Barrow (Ring Barrow), Cummery Connell, Co. Cork
Co. Cork |
Barrows
On a hilltop in Cummery Connell, in the north of County Cork, there is a circular earthwork so thoroughly worn down by time and grazing that a casual walker might cross it without noticing anything at all.
What they would be crossing, however, is a ring barrow, a type of prehistoric funerary monument in which a burial, or sometimes several burials, was placed within a low circular bank and surrounding ditch. This one measures roughly four metres across, enclosed by a shallow fosse, that is a ditch, only about twenty centimetres deep, with an external bank that has been reduced to little more than a ripple in the turf, standing just ten centimetres high.
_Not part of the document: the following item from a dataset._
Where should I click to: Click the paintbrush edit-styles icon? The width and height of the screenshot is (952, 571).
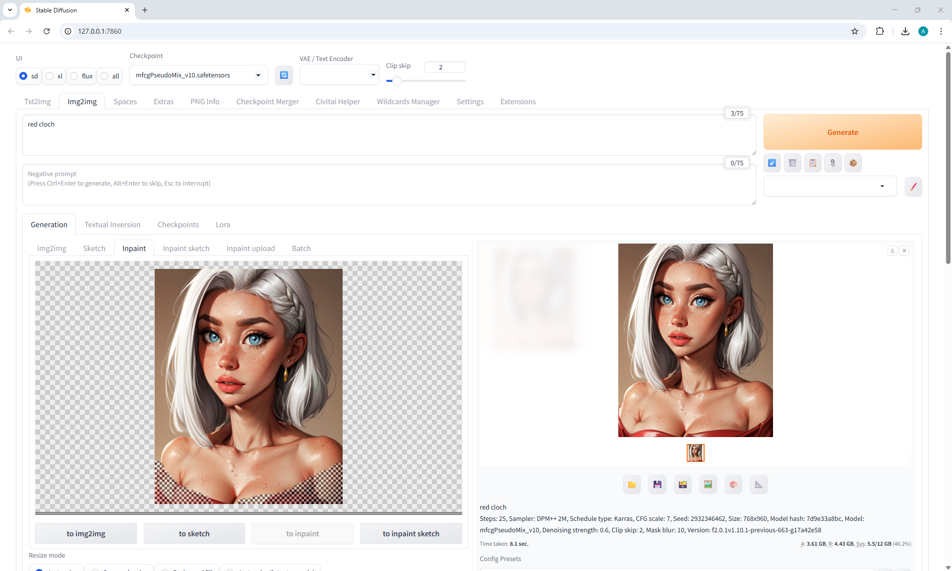click(x=913, y=187)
The monument sits in pasture on the crest of a hill, which is entirely typical of how these structures were positioned. Prehistoric communities across Ireland and Britain consistently chose elevated ground for their burial monuments, a pattern that may reflect a desire to place the dead closer to the sky, or simply to make the site visible across the landscape. Ring barrows of this kind are generally associated with the Bronze Age, though some date to the Iron Age, and they appear throughout Ireland in varying states of preservation. This particular example, small and almost entirely flattened, represents the less dramatic end of the spectrum, the kind of site that survives not through any special protection but simply because it happened to lie in a field rather than in the path of a plough or a road.